Dr. Edmond J. Keller, a political science professor and director of the UCLA Globalization Research Center on Africa, told The Final Call, “Mugabe has tried to start programs that would increase indigenous business opportunities, but the high inflation rate, the worthless Zimbabwe currency; and a vibrant civil society which has become anti-government make it impossible for him to hold on to power.”

Pres. Mugabe initiated the Empowerment Act in early March, which compels all foreign owned companies to sell 51 percent of their equity to indigenous Zimbabweans, of course he means those of African descent, said the UCLA professor.

“Zimbabwe is in for a long haul, but a new government would have the support of the international community,” said Prof. Keller.

Al Jazeera reported in early March that 25 million Zimbabwe dollars equaled a single U.S. dollar and the Zimbabwe dollar fell quickly before the election.

According to the U.S.-based Association of Zimbabweans Based Abroad, there are 43,000 Zimbabweans living in the United States. Another two million live in South Africa and two million live in the United Kingdom, the group said. Concerning the recent election, the group said: “The people have spoken and they want change.”

“The country has been robbed of brilliant minds in business, (600,000 Zimbabwean professionals in the UK) the health sector and other crucial sectors,” the association said on its webpage.

The Council on Foreign Relations’ Center for Preventive Action urged the U.S. to look past the current government to Zimbabwe’s future. “The U.S. should lead an international process to plan for recovery and reconstruction after President Mugabe eventually departs. The U.S. can increase the likelihood that change would bring constructive reform instead of conflict and state collapse,” a CFR report said.

The Financial Times recently reported that “a number of hedge fund managers are waiting to invest heavily” in Zimbabwe, with inflation running at “400,000 percent.”

“Daring investors believe returns are likely to be strong in the long-term if a new president is elected and economic reforms introduced,” stated Financial Times.

Financial observers say “vulture investors” are ready and poised to snap up Zimbabwean farms, industrial property and mining leases at discount prices using foreign currency. Zimbabwe is ripe with reserves of gold, chromium ore, asbestos, nickel, copper, iron ore, vanadium, lithium tin, and platinum group metals.

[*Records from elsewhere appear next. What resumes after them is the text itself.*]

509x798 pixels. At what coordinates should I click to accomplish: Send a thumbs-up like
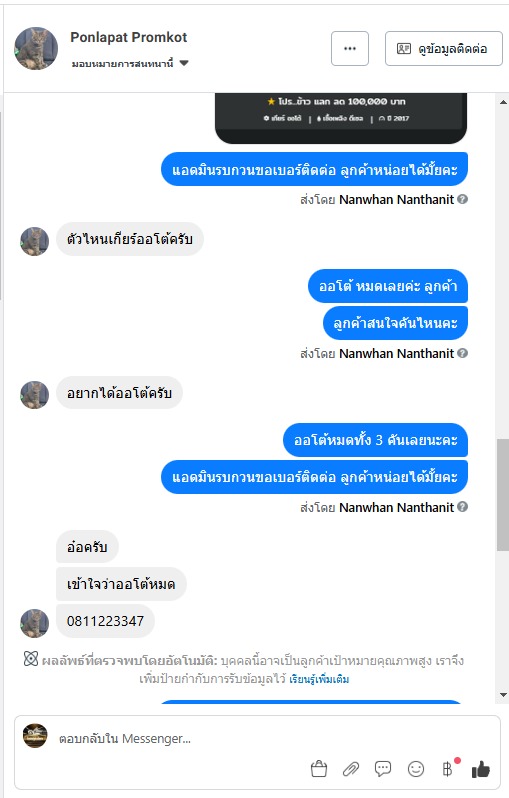480,770
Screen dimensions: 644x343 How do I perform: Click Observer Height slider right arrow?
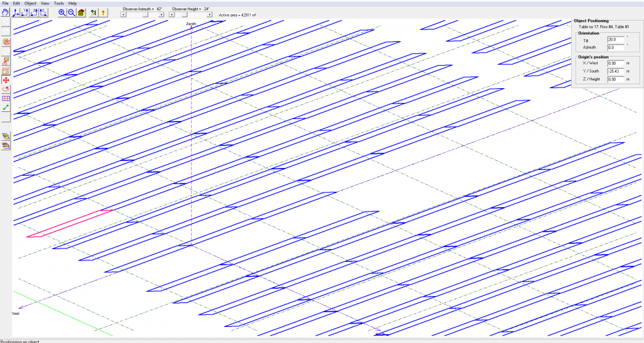pos(211,15)
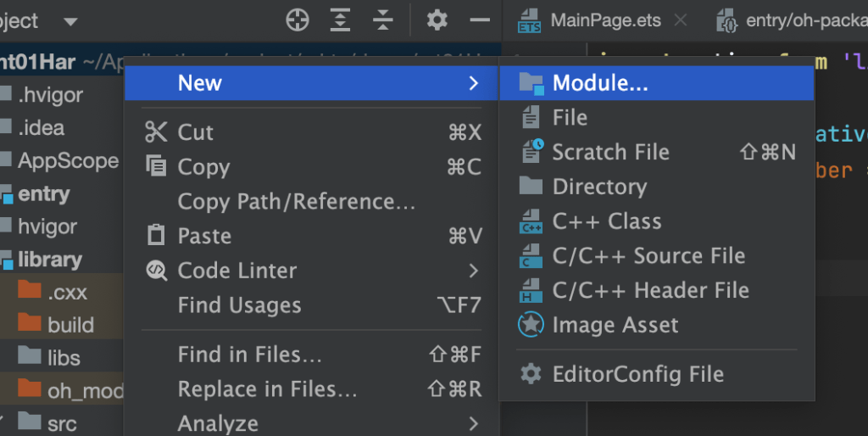
Task: Select Find in Files... menu item
Action: click(x=249, y=355)
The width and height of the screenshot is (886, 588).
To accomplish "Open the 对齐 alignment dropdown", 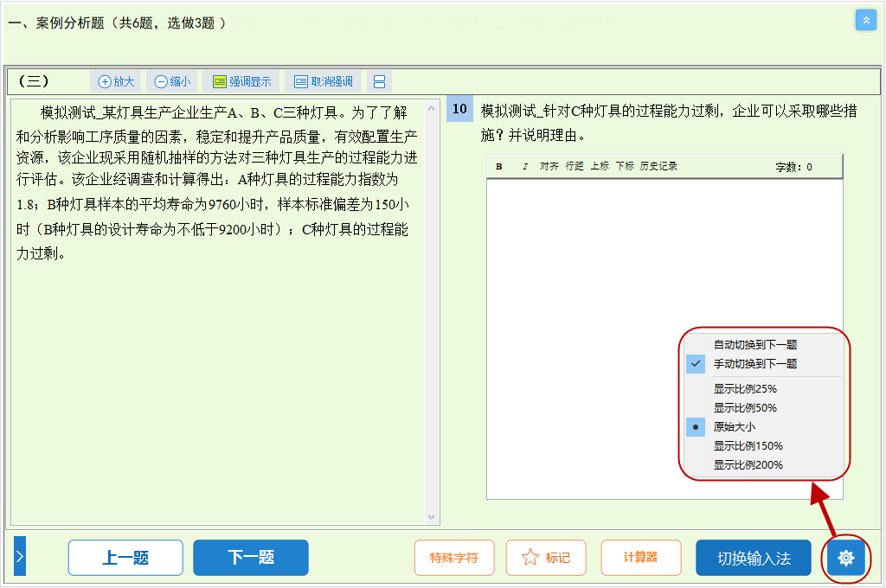I will pyautogui.click(x=549, y=167).
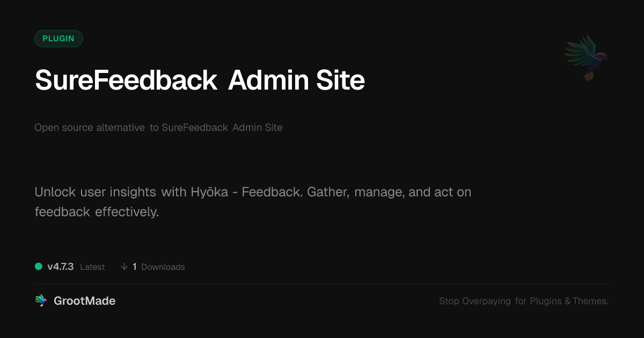The width and height of the screenshot is (644, 338).
Task: Click the download count number 1
Action: (135, 267)
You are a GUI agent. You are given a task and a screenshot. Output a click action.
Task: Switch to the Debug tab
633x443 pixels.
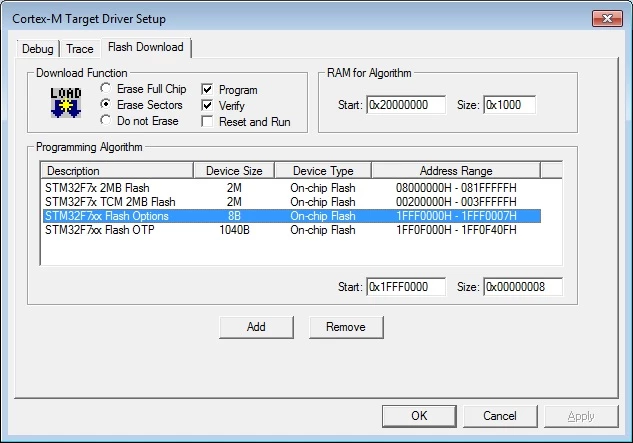38,49
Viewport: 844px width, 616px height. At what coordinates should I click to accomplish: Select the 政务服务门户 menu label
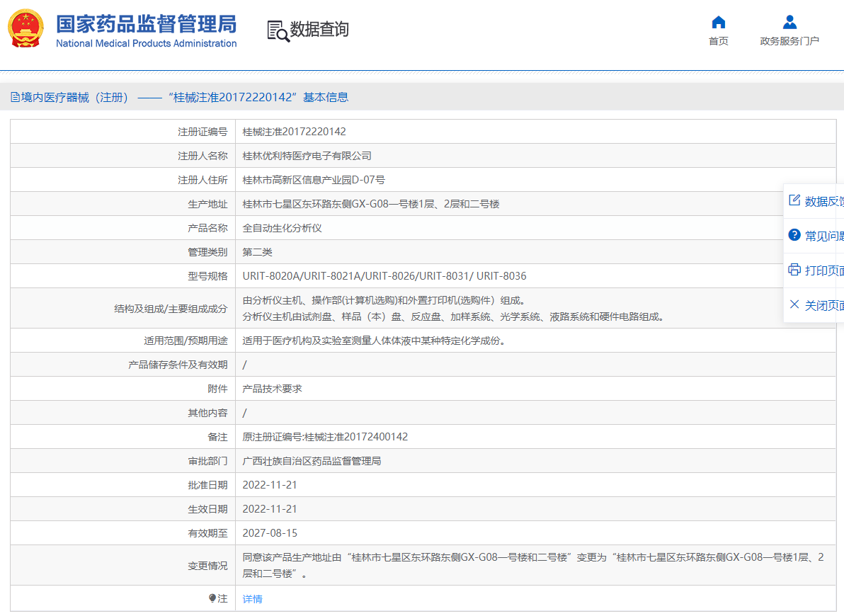[789, 41]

The UN reported in 2005, 700,000 Zimbabweans lost income, with 83 percent living on less than two dollars a day and, in 2007, there were over 500,000 internally displaced persons. The UN Department of Economic and Social Affairs reported the country’s total population was 13.3 million. Sixty-six percent of the Zimbabwean labor force work is in agriculture. Unemployment stands at 80 percent and the poverty rate 68 percent. The service industry accounts for 10 percent.